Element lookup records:

——————

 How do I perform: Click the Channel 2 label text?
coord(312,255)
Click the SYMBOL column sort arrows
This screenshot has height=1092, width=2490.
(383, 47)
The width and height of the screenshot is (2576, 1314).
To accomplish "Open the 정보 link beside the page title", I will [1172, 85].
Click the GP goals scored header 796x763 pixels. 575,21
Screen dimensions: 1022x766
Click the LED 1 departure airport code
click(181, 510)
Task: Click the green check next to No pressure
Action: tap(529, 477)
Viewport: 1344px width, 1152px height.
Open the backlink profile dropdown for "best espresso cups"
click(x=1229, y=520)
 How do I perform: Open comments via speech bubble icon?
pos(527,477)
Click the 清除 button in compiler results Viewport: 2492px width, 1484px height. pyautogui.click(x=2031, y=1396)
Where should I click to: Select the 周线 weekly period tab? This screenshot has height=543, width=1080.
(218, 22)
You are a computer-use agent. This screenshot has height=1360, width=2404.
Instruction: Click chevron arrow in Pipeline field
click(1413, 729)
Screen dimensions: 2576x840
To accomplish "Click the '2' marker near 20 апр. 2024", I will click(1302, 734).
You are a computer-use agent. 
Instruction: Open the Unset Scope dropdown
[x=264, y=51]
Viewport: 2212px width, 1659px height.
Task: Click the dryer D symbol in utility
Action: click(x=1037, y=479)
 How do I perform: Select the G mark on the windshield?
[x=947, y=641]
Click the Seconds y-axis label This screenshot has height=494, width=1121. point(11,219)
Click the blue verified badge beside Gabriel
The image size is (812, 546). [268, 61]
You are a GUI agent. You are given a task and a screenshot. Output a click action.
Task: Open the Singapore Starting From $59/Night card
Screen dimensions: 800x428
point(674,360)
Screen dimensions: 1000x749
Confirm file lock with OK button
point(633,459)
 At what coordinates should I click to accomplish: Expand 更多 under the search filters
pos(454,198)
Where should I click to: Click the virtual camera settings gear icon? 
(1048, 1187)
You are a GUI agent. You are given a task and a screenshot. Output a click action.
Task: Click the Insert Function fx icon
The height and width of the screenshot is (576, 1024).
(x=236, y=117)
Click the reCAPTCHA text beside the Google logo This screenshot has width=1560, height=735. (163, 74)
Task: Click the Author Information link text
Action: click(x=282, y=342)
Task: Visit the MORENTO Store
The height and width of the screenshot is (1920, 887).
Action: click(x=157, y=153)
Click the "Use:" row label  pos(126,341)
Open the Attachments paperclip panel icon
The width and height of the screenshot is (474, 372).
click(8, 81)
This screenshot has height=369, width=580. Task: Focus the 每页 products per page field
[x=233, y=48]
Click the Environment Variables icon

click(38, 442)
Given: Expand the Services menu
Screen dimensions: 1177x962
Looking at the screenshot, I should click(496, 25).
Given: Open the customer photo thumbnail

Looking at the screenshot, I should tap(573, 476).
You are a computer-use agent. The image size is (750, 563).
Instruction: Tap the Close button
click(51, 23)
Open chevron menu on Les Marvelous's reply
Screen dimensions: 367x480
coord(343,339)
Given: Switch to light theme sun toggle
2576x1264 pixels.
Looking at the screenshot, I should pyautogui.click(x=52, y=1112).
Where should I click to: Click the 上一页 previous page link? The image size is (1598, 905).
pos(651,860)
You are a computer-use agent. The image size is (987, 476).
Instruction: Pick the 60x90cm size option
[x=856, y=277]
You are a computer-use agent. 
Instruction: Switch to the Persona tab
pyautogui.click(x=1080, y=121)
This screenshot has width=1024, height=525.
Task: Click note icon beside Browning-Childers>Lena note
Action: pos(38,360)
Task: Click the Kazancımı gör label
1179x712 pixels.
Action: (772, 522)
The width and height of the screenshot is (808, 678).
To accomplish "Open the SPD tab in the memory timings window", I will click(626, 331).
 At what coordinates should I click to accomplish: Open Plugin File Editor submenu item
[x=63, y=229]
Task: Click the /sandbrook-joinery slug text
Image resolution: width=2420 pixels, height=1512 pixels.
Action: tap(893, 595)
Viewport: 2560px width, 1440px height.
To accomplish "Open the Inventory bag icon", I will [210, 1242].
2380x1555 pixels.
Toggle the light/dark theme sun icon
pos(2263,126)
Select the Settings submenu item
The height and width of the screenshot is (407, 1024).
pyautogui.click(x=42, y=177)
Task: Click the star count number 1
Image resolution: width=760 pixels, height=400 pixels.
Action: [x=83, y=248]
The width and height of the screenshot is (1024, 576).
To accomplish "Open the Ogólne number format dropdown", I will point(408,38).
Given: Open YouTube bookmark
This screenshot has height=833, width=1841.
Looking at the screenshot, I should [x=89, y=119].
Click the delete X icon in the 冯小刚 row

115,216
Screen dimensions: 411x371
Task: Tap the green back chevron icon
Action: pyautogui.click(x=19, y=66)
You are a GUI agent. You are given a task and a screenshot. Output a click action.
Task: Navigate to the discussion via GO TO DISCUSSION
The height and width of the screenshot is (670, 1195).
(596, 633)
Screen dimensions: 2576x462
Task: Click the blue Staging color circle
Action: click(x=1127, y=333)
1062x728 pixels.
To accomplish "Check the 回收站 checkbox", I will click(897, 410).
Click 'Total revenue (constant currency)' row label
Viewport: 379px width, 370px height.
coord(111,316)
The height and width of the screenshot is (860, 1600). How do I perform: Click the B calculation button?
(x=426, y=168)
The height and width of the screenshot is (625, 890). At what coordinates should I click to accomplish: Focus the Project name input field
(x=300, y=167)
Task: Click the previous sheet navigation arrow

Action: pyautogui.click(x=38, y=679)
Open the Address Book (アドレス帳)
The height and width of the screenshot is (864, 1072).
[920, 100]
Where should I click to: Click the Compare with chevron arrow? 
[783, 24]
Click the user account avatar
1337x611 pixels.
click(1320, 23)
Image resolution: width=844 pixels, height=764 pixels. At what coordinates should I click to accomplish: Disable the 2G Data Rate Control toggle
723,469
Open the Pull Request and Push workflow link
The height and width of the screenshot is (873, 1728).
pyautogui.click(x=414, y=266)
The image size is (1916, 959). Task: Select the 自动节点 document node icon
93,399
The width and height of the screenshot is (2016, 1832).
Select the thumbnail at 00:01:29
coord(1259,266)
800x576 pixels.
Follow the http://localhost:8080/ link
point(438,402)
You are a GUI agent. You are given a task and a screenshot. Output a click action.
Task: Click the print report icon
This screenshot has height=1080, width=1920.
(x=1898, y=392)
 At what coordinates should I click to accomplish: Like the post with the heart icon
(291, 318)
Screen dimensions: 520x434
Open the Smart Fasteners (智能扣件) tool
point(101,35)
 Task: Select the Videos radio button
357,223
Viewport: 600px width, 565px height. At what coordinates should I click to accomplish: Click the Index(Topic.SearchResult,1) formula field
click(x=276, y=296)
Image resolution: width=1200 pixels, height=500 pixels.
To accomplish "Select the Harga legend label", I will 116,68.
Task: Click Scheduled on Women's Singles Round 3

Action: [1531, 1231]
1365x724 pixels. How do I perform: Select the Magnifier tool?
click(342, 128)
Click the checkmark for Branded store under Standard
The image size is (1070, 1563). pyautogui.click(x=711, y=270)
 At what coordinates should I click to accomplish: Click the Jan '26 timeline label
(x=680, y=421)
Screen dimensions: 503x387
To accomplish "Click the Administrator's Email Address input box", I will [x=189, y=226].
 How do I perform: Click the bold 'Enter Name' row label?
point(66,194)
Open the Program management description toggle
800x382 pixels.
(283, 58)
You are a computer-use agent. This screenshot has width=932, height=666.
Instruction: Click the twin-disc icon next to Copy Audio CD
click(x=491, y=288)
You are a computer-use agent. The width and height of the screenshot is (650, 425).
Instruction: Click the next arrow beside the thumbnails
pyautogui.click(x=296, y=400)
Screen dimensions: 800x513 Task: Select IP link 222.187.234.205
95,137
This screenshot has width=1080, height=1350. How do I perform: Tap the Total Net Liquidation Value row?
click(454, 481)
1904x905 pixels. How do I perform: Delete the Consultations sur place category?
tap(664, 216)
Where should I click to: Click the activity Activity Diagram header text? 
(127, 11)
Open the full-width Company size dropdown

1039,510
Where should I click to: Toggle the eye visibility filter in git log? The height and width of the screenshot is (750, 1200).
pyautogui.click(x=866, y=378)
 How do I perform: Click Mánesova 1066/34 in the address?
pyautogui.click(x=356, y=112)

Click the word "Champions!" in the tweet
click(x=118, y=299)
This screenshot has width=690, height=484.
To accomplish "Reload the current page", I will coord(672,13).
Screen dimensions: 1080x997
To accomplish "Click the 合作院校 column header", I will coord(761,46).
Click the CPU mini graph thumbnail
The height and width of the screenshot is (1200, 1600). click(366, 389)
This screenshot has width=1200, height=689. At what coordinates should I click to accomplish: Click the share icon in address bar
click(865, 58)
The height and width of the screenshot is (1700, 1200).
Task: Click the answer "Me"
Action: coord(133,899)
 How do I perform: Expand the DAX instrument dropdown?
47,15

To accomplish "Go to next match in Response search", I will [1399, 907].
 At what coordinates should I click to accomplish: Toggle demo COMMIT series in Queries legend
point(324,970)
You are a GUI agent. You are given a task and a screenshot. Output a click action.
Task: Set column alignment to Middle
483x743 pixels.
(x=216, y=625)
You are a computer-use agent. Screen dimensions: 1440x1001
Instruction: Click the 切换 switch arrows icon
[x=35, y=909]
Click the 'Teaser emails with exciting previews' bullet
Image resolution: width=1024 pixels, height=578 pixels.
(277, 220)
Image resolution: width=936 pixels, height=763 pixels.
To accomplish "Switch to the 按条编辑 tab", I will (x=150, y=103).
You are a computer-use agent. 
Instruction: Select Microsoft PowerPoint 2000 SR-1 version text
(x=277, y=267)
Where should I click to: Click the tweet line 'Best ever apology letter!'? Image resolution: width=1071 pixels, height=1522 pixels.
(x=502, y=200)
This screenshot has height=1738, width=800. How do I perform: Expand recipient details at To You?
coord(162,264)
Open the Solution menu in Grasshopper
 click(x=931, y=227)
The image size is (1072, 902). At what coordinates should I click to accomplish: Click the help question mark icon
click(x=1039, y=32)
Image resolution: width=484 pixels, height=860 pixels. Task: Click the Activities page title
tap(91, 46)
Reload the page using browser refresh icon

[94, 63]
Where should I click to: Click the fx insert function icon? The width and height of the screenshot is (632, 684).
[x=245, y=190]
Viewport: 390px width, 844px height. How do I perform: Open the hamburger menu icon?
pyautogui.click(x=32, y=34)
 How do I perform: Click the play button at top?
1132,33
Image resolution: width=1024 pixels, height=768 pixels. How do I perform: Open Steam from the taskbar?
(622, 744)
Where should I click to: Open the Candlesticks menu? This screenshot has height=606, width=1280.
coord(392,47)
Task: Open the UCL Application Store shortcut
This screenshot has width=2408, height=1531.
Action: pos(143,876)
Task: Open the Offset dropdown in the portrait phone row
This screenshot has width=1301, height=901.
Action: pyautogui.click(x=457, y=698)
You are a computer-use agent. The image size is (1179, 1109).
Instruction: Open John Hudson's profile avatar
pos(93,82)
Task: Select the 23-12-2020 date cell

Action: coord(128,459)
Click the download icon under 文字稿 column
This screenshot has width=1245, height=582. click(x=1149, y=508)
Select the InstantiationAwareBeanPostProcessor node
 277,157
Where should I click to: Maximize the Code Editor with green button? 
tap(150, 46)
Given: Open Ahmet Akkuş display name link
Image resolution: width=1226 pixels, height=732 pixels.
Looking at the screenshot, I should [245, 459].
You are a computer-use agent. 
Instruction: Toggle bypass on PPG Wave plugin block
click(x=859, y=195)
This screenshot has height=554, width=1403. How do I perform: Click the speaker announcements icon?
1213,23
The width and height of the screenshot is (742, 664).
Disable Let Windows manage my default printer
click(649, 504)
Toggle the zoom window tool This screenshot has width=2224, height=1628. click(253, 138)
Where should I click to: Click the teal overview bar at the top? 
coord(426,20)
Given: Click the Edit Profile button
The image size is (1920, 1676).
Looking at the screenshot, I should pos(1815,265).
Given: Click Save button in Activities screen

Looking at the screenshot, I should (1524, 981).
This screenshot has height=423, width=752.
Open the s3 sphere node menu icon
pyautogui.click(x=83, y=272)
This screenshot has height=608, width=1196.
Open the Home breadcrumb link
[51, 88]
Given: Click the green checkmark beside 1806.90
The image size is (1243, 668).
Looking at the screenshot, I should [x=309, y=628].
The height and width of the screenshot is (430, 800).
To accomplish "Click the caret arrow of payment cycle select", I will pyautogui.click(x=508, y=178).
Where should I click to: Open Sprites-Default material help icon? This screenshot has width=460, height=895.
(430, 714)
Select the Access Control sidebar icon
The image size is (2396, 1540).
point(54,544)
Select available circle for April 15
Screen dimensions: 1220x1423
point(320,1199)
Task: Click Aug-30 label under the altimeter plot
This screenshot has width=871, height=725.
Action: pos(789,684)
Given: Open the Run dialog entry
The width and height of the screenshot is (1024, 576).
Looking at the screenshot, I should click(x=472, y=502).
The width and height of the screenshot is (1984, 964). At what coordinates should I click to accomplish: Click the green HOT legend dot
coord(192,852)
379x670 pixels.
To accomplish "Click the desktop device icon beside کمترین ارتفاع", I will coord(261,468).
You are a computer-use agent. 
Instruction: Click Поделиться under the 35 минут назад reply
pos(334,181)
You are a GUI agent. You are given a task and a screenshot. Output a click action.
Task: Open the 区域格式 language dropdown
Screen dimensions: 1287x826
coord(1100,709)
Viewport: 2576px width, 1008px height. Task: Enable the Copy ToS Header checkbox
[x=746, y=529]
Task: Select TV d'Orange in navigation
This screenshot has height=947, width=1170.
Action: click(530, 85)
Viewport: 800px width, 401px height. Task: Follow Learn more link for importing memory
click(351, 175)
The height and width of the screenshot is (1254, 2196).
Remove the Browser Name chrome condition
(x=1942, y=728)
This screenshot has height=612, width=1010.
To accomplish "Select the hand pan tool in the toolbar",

——————

## INSTRUCTIONS TO FOLLOW
Present the lines from the start of the entries up to and including the line containing "(x=236, y=117)" as a Markdown table with the columns Number and Entry line, leaving out blank lines.

## OUTPUT OF THE EXERCISE
| Number | Entry line |
|---|---|
| 1 |  How do I perform: Click the Channel 2 label text? |
| 2 | coord(312,255) |
| 3 | Click the SYMBOL column sort arrows |
| 4 | This screenshot has height=1092, width=2490. |
| 5 | (383, 47) |
| 6 | The width and height of the screenshot is (2576, 1314). |
| 7 | To accomplish "Open the 정보 link beside the page title", I will [1172, 85]. |
| 8 | Click the GP goals scored header 796x763 pixels. 575,21 |
| 9 | Screen dimensions: 1022x766 |
| 10 | Click the LED 1 departure airport code |
| 11 | click(181, 510) |
| 12 | Task: Click the green check next to No pressure |
| 13 | Action: tap(529, 477) |
| 14 | Viewport: 1344px width, 1152px height. |
| 15 | Open the backlink profile dropdown for "best espresso cups" |
| 16 | click(x=1229, y=520) |
| 17 |  How do I perform: Open comments via speech bubble icon? |
| 18 | pos(527,477) |
| 19 | Click the 清除 button in compiler results Viewport: 2492px width, 1484px height. pyautogui.click(x=2031, y=1396) |
| 20 | Where should I click to: Select the 周线 weekly period tab? This screenshot has height=543, width=1080. |
| 21 | (218, 22) |
| 22 | You are a computer-use agent. This screenshot has height=1360, width=2404. |
| 23 | Instruction: Click chevron arrow in Pipeline field |
| 24 | click(1413, 729) |
| 25 | Screen dimensions: 2576x840 |
| 26 | To accomplish "Click the '2' marker near 20 апр. 2024", I will click(1302, 734). |
| 27 | You are a computer-use agent.  |
| 28 | Instruction: Open the Unset Scope dropdown |
| 29 | [x=264, y=51] |
| 30 | Viewport: 2212px width, 1659px height. |
| 31 | Task: Click the dryer D symbol in utility |
| 32 | Action: click(x=1037, y=479) |
| 33 |  How do I perform: Select the G mark on the windshield? |
| 34 | [x=947, y=641] |
| 35 | Click the Seconds y-axis label This screenshot has height=494, width=1121. point(11,219) |
| 36 | Click the blue verified badge beside Gabriel |
| 37 | The image size is (812, 546). [268, 61] |
| 38 | You are a GUI agent. You are given a task and a screenshot. Output a click action. |
| 39 | Task: Open the Singapore Starting From $59/Night card |
| 40 | Screen dimensions: 800x428 |
| 41 | point(674,360) |
| 42 | Screen dimensions: 1000x749 |
| 43 | Confirm file lock with OK button |
| 44 | point(633,459) |
| 45 |  At what coordinates should I click to accomplish: Expand 更多 under the search filters |
| 46 | pos(454,198) |
| 47 | Where should I click to: Click the virtual camera settings gear icon?  |
| 48 | (1048, 1187) |
| 49 | You are a GUI agent. You are given a task and a screenshot. Output a click action. |
| 50 | Task: Click the Insert Function fx icon |
| 51 | The height and width of the screenshot is (576, 1024). |
| 52 | (x=236, y=117) |